> **YOUR TASK**
Below are some entries. Output each one exactly as it appears.

> **SOURCE RECORDS**
━━━━━━
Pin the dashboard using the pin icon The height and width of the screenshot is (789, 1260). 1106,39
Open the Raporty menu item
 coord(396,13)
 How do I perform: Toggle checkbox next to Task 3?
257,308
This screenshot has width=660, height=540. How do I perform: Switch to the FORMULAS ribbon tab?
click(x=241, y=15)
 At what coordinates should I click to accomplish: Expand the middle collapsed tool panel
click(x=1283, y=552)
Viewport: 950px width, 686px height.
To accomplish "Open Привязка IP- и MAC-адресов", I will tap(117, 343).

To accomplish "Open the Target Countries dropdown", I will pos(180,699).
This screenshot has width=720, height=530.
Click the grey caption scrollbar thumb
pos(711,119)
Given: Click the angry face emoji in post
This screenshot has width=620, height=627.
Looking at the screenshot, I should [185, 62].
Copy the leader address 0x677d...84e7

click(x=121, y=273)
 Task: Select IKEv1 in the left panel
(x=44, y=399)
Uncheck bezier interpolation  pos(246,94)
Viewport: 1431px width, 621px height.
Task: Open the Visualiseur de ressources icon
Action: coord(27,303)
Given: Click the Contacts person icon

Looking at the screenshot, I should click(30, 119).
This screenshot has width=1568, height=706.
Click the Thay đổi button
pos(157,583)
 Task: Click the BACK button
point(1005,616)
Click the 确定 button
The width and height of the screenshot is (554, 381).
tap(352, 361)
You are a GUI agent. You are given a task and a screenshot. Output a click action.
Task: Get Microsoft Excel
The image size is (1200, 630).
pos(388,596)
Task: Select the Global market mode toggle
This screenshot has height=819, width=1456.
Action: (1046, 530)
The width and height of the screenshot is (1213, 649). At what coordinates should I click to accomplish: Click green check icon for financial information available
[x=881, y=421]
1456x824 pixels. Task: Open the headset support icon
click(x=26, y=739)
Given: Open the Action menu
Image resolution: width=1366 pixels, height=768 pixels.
━━━━━━
> **OUTPUT OF THE EXERCISE**
Pin the dashboard using the pin icon The height and width of the screenshot is (789, 1260). 1106,39
Open the Raporty menu item
 coord(396,13)
 How do I perform: Toggle checkbox next to Task 3?
257,308
This screenshot has width=660, height=540. How do I perform: Switch to the FORMULAS ribbon tab?
click(x=241, y=15)
 At what coordinates should I click to accomplish: Expand the middle collapsed tool panel
click(x=1283, y=552)
Viewport: 950px width, 686px height.
To accomplish "Open Привязка IP- и MAC-адресов", I will tap(117, 343).

To accomplish "Open the Target Countries dropdown", I will pos(180,699).
This screenshot has width=720, height=530.
Click the grey caption scrollbar thumb
pos(711,119)
Given: Click the angry face emoji in post
This screenshot has width=620, height=627.
Looking at the screenshot, I should [185, 62].
Copy the leader address 0x677d...84e7

click(x=121, y=273)
 Task: Select IKEv1 in the left panel
(x=44, y=399)
Uncheck bezier interpolation  pos(246,94)
Viewport: 1431px width, 621px height.
Task: Open the Visualiseur de ressources icon
Action: coord(27,303)
Given: Click the Contacts person icon

Looking at the screenshot, I should click(30, 119).
This screenshot has width=1568, height=706.
Click the Thay đổi button
pos(157,583)
 Task: Click the BACK button
point(1005,616)
Click the 确定 button
The width and height of the screenshot is (554, 381).
tap(352, 361)
You are a GUI agent. You are given a task and a screenshot. Output a click action.
Task: Get Microsoft Excel
The image size is (1200, 630).
pos(388,596)
Task: Select the Global market mode toggle
This screenshot has height=819, width=1456.
Action: (1046, 530)
The width and height of the screenshot is (1213, 649). At what coordinates should I click to accomplish: Click green check icon for financial information available
[x=881, y=421]
1456x824 pixels. Task: Open the headset support icon
click(x=26, y=739)
Given: Open the Action menu
Image resolution: width=1366 pixels, height=768 pixels.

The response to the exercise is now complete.